(Records from a collection)
_ _ _ _ _ _ _
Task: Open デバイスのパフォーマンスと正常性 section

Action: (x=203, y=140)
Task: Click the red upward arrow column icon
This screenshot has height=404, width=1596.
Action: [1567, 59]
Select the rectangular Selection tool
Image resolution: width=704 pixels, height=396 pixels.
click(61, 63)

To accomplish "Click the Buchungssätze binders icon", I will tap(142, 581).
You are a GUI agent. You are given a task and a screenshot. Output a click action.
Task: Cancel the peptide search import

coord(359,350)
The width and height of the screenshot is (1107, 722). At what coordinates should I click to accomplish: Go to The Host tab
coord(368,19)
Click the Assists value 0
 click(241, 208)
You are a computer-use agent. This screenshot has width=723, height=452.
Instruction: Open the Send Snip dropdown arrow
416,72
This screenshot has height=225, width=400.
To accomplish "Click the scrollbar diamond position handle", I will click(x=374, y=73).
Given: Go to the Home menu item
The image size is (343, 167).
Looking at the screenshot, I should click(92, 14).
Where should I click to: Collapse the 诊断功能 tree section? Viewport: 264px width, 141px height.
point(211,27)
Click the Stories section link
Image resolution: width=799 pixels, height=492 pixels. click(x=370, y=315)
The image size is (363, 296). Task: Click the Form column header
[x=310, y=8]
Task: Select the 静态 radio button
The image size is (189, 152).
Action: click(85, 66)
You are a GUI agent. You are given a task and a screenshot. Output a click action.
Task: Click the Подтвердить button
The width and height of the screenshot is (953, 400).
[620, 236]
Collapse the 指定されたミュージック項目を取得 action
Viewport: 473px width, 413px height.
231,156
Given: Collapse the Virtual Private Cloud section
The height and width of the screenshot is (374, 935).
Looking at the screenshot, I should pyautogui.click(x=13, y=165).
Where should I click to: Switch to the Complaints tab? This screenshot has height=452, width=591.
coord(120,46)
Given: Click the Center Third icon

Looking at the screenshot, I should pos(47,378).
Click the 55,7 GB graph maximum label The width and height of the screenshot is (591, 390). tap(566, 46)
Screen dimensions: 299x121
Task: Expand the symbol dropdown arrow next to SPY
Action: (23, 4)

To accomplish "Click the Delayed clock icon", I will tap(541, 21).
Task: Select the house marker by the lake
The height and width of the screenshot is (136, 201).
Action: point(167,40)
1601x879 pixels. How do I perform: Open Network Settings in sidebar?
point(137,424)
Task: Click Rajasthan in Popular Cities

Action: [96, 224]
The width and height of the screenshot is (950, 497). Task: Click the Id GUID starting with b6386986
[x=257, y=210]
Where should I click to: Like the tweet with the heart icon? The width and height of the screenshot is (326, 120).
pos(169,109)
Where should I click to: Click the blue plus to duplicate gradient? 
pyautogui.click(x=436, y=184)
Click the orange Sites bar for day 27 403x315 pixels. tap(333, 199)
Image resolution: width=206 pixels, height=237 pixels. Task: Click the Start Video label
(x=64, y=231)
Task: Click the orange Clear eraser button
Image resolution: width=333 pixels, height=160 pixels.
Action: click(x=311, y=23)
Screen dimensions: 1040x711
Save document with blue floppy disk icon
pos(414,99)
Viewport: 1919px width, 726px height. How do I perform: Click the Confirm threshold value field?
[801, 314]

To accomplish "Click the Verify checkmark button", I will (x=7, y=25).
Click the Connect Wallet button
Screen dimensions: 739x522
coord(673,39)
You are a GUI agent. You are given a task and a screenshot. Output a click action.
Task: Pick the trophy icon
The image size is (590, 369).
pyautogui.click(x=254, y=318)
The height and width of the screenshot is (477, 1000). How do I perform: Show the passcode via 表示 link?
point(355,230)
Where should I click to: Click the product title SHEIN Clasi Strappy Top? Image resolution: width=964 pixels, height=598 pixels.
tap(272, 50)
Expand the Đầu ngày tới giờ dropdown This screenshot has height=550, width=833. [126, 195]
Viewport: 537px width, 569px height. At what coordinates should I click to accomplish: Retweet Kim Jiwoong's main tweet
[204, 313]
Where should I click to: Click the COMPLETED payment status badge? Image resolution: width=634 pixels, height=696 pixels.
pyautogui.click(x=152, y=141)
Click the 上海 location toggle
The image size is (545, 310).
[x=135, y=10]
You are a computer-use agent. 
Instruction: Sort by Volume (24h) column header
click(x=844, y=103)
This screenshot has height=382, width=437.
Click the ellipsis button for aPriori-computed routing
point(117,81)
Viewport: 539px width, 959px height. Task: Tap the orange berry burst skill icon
_ _ _ _ _ _ _
▶ Aim of the exercise: Wherever the word "computer" appears in a line of the records, count that line. Say how many there are, with no other words.

▶ Exercise solution: 2